Belgien: 10 Millionen Tote für Kautschuk

„Für den Staat waren Kolonien wegen der hohen Verwaltungskosten fast immer ein Verlustgeschäft“, erklärte Reinhard die treibende Rolle privater Geschäftsmänner. So wandte sich Reichskanzler Otto von Bismarck jahrelang gegen deutsche Kolonien, bis mit dem Zeitalter des Imperialismus ein Umdenken einsetzte. 1884 wurden die vom Bremer Kaufmann Adolf Lüderitz erworbenen Besitzungen als „Deutsch-Südwestafrika“ (heute: Namibia) unter den Schutz des Deutschen Reiches gestellt. Auch der „Kongo-Freistaat“ galt als persönlicher Privatbesitz des belgischen Königs Leopold II. Bei der brutalen Kautschuk-Gewinnung starben geschätzt 10 Millionen Einheimische. Der Schriftsteller Joseph Conrads hatte diesen „Kongogräuel“ mit der Erzählung „Herz der Finsternis“ 1899 ein Denkmal gesetzt.

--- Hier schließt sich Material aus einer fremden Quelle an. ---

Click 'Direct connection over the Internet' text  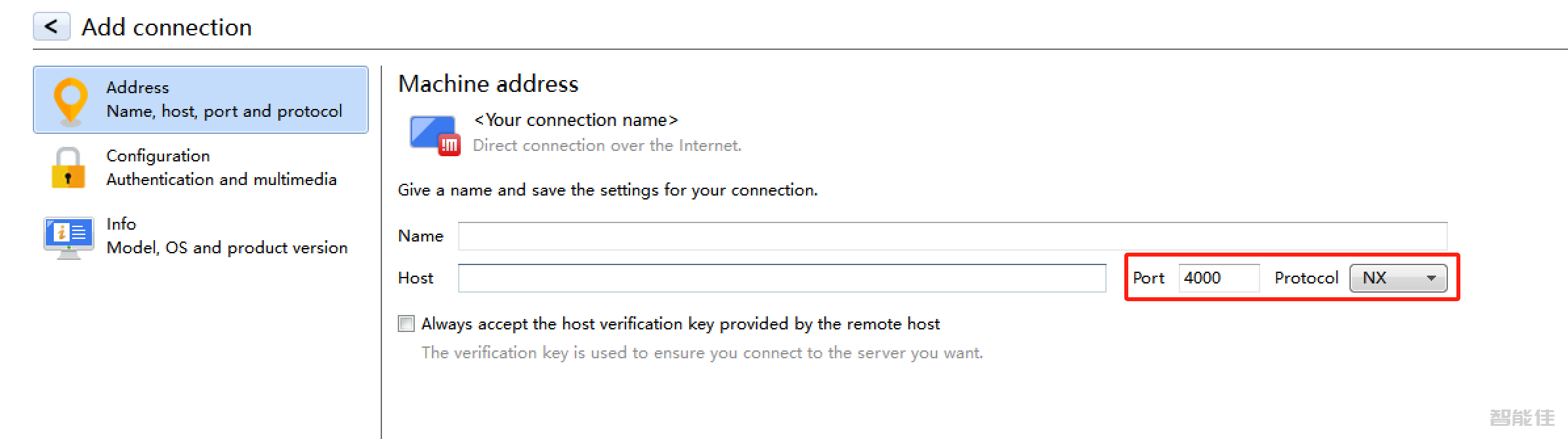click(607, 145)
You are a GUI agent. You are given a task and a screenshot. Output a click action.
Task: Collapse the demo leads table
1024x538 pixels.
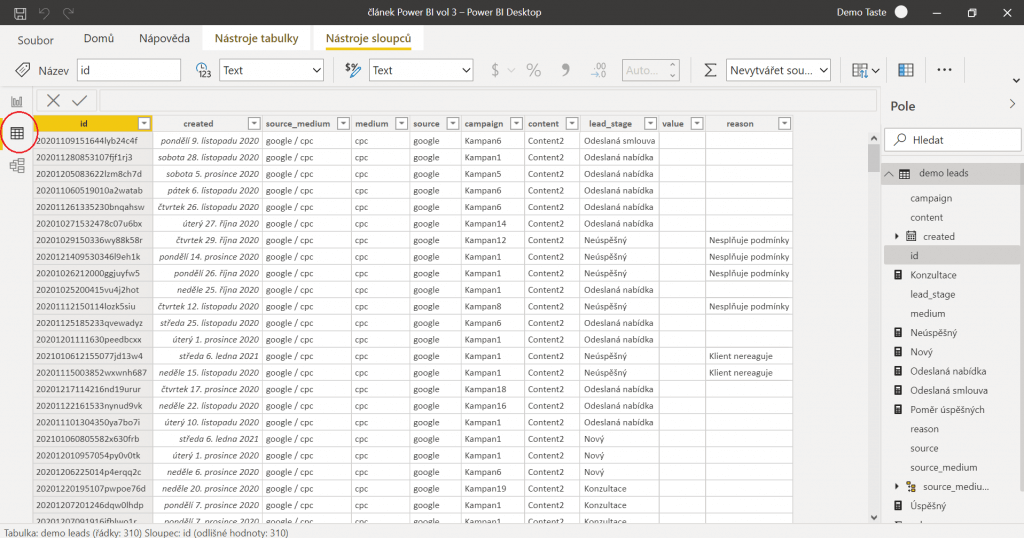click(888, 174)
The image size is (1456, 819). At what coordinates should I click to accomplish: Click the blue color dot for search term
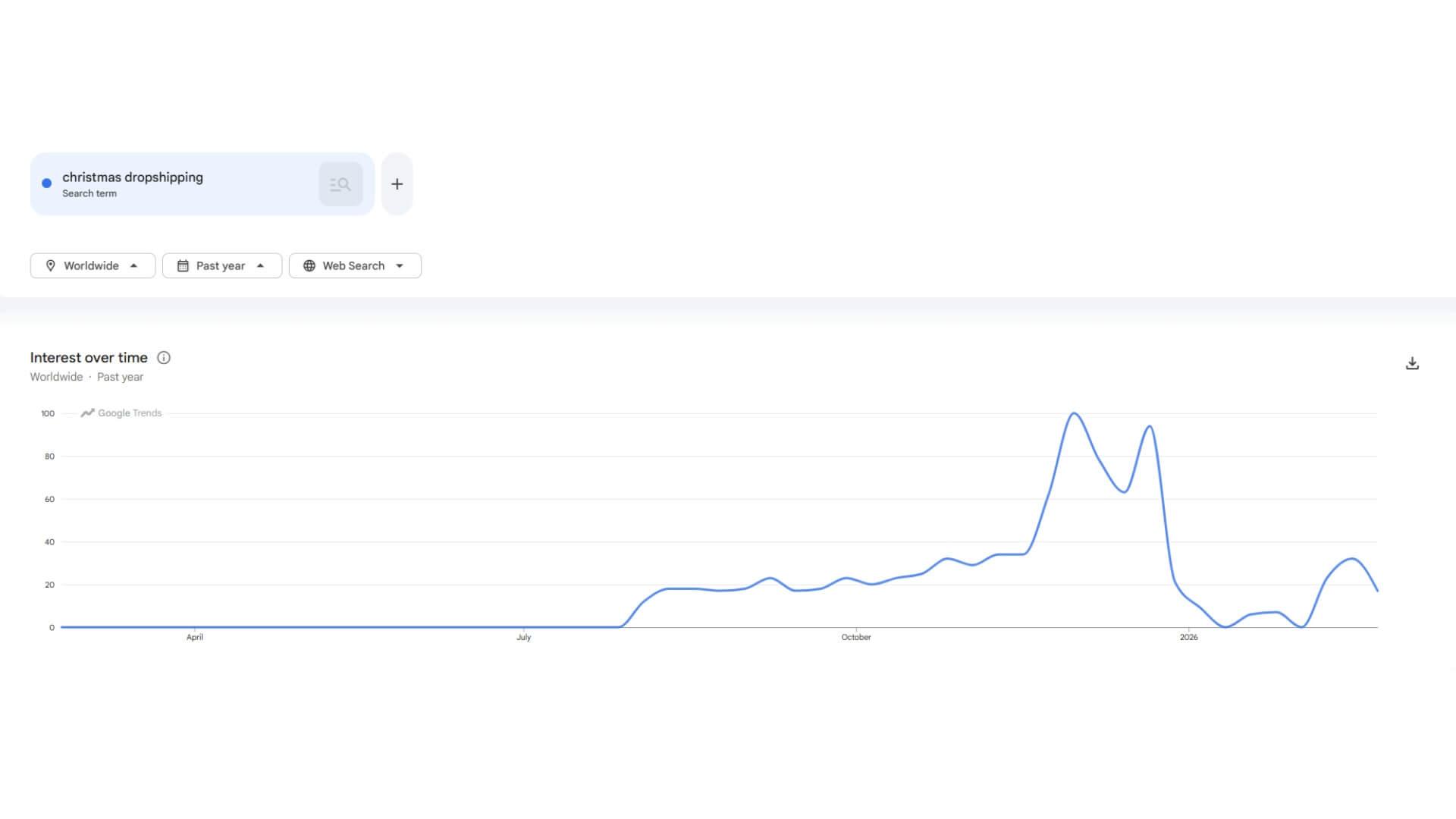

Großbritannien: Teile und herrsche

Bei ihrer rücksichtslosen Ausbeutung seien die Europäer jedoch auf die Mitarbeit lokaler Eliten angewiesen, sagte der Professor für Neuere Geschichte. Schon die Spanier in Mexiko ließen die oligarchische Führungsschicht in Amt und Würde, um mit ihr über die Masse der einfachen Bevölkerung zu herrschen. „Auf 63 britische Beamte kamen 20 Millionen Nigerianer*innen“, veranschaulichte er das Verhältnis. Alle Kolonialmächte nutzten bestehende Herrschaftsstrukturen und übertrugen die Machtausübung vor Ort lokalen Häuptlingen. Erst der Zweite Weltkrieg führte zu Veränderungen. „In Nordafrika kämpften 364.000 einheimische Kolonialsoldaten aufseiten der britischen Armee gegen die Wehrmacht“, wies Reinhard auf die militärische Bedeutung und das gestiegene Selbstbewusstsein der angestammten Bevölkerung hin. Dies führte in den 60er Jahren auch schließlich zur großen Dekolonisation-Welle. 1960 erlangten 13 afrikanische Staaten ihre Unabhängigkeit.